• [TEXT TO READ]
Late 20th Century SIUC FB page is absolutely blowing up
|Recently administrative academician and all-round righteous dude Phil invited me to join a secret FB group entitled “Carbondale in the 80’s and 90’s.” I qualify so I accepted and checked it out. HOLY CRAP, overnight the thing went from zero to 90, my phone is going berserk with new posts and comments, and people were joining by the score. Today, the group membership stands at

whereas current enrollment is at

meaning the group is only 2K shy of equaling the total current enrollment at the school. Now, everyone knew (in their hearts, if nowhere else) that SIUC had fallen on hard times since peak party-school status in the mid-late 80s (see #17)

Even I had posted about it, after having gone there for a swim meet during the school year, seen no people on the Strip, and all the derelict homes in the neighborhoods north of campus were festooned with “for rent” signs, when they should of been festooned with layabouts dodging responsibility and drinking cheap beer from Pinch Penny Liquors.

I was there for a single year – a SINGLE YEAR – before I got the boot and moved west to the greater St. Louis metroplex. But reading these posts, I couldn’t help but relive some of those memories. I was surprised at how much I remembered! I can’t recall what I had for dinner last week, but damned if I don’t remember, in crystal detail, with instant replay and commentary from ESPN’s Scott Van Pelt and Gru from Despicable Me, how I crashed my Firebird (’85, blue, t-tops, bitchin’) into the wall at my fraternity house, threw my keys in rage and they knifed into the nearby tree and STUCK THERE. Or seeing Stanley Clarke at the Shryock and having fellow Sig Ep (HFF!) Jambalaya “jumbo” Kingsman get up on stage and jam with him (I too had jammed periodically, on bass, with Jumbo, although my licks were limited to the bassline for Eric Clapton’s “Cocaine,” which is both easy and slow, as was I at the time). Or going out to Giant City to drink gin and tonics on the bluffs, forgetting glasses, and using a sawed-in-half 2-liter soda bottle as a community bowl like we were itinerant vikings. Or Big Mike getting on the overhead microphone to apologize to the store manager at Arnold’s for (yes) getting on the overhead microphone earlier to call for our slowpoke friends. Or a thousand tales like that. Tales that I accumulated in the space of less than a calendar year. How is that possible?

• [DATASET EXCERPT]
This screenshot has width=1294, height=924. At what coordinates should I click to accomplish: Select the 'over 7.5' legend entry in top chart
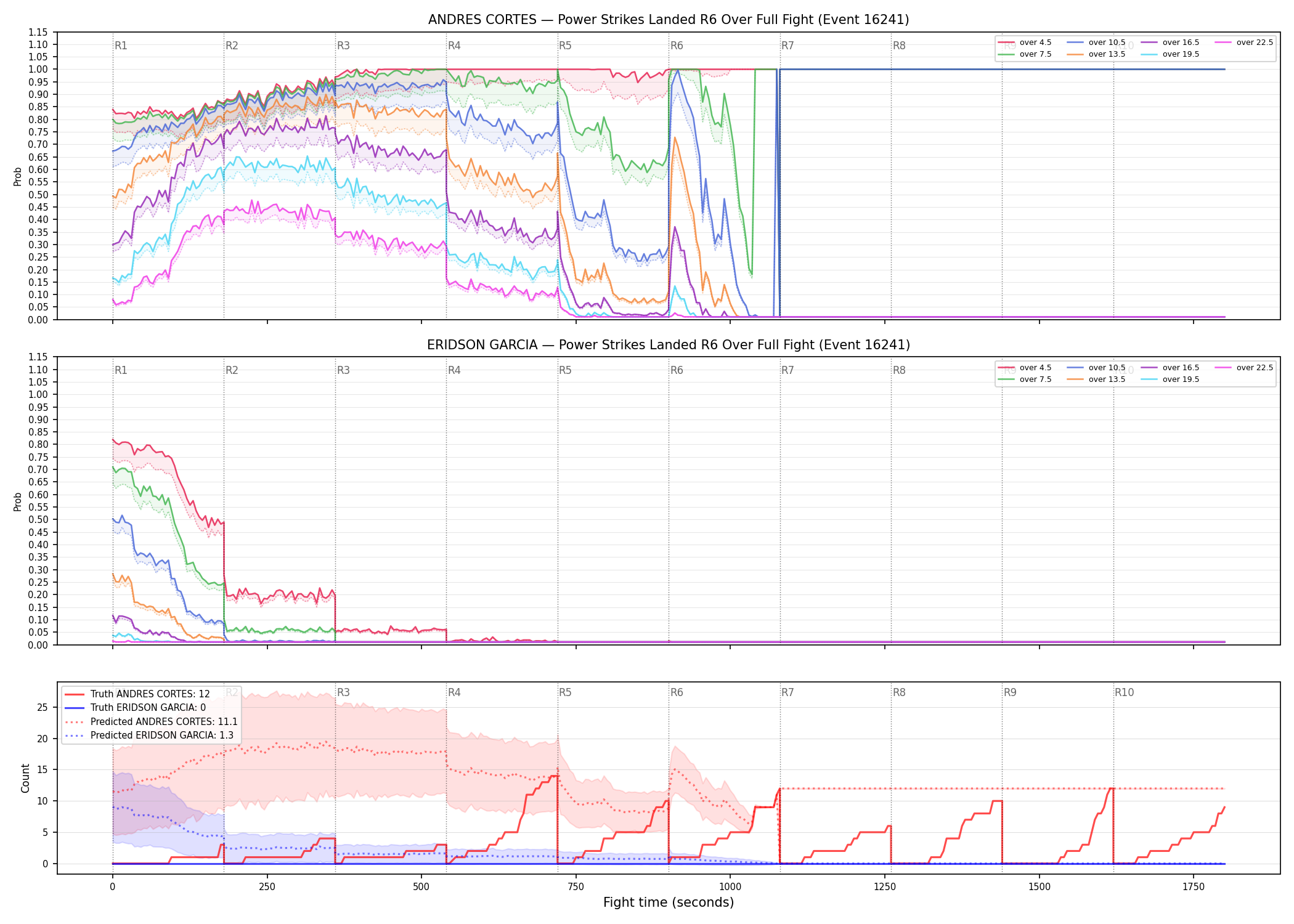point(1025,54)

• [EXERCISE AIM] From the post about the Carbondale Facebook group, extract everything from "Even I had posted" down to "Pinch Penny Liquors.", word for word.

• [RESULT FOR THIS EXERCISE]
Even I had posted about it, after having gone there for a swim meet during the school year, seen no people on the Strip, and all the derelict homes in the neighborhoods north of campus were festooned with “for rent” signs, when they should of been festooned with layabouts dodging responsibility and drinking cheap beer from Pinch Penny Liquors.